The question of a science of history is discussed at length in World History And The Eonic Effect and this is connected with what I call ‘Kant’s Challenge’, that is, the paragraph of his famous essay cited in this passage:
Kant’s Challenge
I am not an interpreter of Kant here, as such, but simply take his beautiful implied change to resolve the issue of freedom and causality across history. The pattern of the eonic effect provides a spectacular answer to that implied challenge.
Note that the eonic effect automatically picks up the question of the rise of liberalism (and science) and shows its deep relationship to the historical/evolutionary process of man’s descent, and creation of world civilization.
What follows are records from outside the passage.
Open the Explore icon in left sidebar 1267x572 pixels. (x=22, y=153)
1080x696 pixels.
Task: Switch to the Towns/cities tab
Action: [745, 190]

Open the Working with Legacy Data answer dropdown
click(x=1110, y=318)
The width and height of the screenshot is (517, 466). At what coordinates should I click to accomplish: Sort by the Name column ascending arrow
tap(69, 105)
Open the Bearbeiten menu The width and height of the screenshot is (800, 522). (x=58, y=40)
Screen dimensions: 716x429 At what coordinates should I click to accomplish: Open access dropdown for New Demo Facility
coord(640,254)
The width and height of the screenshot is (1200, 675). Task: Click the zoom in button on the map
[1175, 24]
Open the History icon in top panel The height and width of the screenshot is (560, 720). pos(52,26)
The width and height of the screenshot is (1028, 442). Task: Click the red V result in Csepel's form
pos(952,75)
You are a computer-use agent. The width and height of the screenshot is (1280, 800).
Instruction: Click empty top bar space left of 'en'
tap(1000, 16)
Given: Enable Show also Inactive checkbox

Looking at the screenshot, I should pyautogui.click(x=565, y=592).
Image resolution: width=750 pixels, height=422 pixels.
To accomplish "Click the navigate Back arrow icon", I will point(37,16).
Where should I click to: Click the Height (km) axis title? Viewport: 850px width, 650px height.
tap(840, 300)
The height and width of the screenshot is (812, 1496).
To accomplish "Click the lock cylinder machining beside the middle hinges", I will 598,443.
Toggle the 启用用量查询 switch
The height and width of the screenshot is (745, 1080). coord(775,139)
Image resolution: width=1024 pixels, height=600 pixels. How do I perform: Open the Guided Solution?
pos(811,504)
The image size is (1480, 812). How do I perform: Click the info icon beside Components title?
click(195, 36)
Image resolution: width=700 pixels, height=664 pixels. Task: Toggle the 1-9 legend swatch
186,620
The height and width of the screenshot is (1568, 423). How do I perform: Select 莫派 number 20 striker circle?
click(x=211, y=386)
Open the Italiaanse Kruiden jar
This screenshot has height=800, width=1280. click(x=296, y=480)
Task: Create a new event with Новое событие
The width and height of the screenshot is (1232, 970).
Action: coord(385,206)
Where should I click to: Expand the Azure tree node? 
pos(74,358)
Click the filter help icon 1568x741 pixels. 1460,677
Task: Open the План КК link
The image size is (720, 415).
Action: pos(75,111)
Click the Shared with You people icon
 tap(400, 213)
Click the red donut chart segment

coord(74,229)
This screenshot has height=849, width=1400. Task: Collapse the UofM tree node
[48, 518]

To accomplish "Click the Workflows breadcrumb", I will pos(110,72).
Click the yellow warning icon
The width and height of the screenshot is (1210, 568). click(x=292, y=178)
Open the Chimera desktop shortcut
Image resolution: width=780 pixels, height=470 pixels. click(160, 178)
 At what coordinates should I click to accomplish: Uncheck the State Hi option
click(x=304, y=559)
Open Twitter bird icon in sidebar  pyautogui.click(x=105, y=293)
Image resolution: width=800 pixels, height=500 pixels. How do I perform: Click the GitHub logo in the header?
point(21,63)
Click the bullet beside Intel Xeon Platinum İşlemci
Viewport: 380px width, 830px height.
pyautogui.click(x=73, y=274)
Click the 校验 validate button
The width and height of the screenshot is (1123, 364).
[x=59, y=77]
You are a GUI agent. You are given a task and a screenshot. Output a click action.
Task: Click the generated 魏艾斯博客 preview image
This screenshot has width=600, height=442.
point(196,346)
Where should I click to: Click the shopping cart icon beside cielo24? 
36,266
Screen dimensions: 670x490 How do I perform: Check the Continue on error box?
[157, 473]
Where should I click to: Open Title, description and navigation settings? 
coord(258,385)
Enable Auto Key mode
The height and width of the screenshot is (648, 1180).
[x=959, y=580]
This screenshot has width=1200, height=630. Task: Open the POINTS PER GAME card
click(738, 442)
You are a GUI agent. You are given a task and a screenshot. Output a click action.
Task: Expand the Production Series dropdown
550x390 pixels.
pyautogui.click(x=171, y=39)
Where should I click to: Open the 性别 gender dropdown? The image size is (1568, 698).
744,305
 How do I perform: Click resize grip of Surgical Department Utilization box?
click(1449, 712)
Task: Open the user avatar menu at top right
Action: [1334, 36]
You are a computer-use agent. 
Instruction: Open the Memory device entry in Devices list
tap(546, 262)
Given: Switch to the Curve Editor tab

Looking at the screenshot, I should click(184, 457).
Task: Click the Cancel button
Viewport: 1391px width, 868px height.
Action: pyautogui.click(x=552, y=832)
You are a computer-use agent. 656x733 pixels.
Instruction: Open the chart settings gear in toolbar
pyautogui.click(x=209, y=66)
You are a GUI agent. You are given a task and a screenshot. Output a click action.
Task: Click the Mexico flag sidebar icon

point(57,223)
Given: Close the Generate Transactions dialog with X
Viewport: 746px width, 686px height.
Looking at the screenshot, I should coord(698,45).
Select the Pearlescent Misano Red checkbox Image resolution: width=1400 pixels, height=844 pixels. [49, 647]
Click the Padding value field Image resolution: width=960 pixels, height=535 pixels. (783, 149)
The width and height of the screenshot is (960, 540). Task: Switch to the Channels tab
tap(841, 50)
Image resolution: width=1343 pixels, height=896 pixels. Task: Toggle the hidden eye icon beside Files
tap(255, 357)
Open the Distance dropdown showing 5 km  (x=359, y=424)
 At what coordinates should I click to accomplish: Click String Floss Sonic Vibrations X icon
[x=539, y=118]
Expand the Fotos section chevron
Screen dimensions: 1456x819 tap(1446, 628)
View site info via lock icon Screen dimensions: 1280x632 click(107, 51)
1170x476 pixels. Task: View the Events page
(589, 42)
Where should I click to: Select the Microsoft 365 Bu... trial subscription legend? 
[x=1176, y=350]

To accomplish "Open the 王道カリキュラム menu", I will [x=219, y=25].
Let me note my suspcion here, for the umpteenth time by various authros, that Ferris is well aware of World History And The Eonic Effect and wants to produce an answer (without citing the book in question) that negates the apparoach indicated. One thing is sure these people are afraid of the challenge to produce a ‘science of history’. They can’t do it in conventional terms, and Ferris produces a whole book of moolah to distract attention from that fact.
Science the cause of liberalism? That’s a joke. As here, we see the effort to asphyxiate the public with the propaganda of scientism, and to eliminate history, as in any totalitarian system.
Make sure you don’t get drugged and put to sleep forever.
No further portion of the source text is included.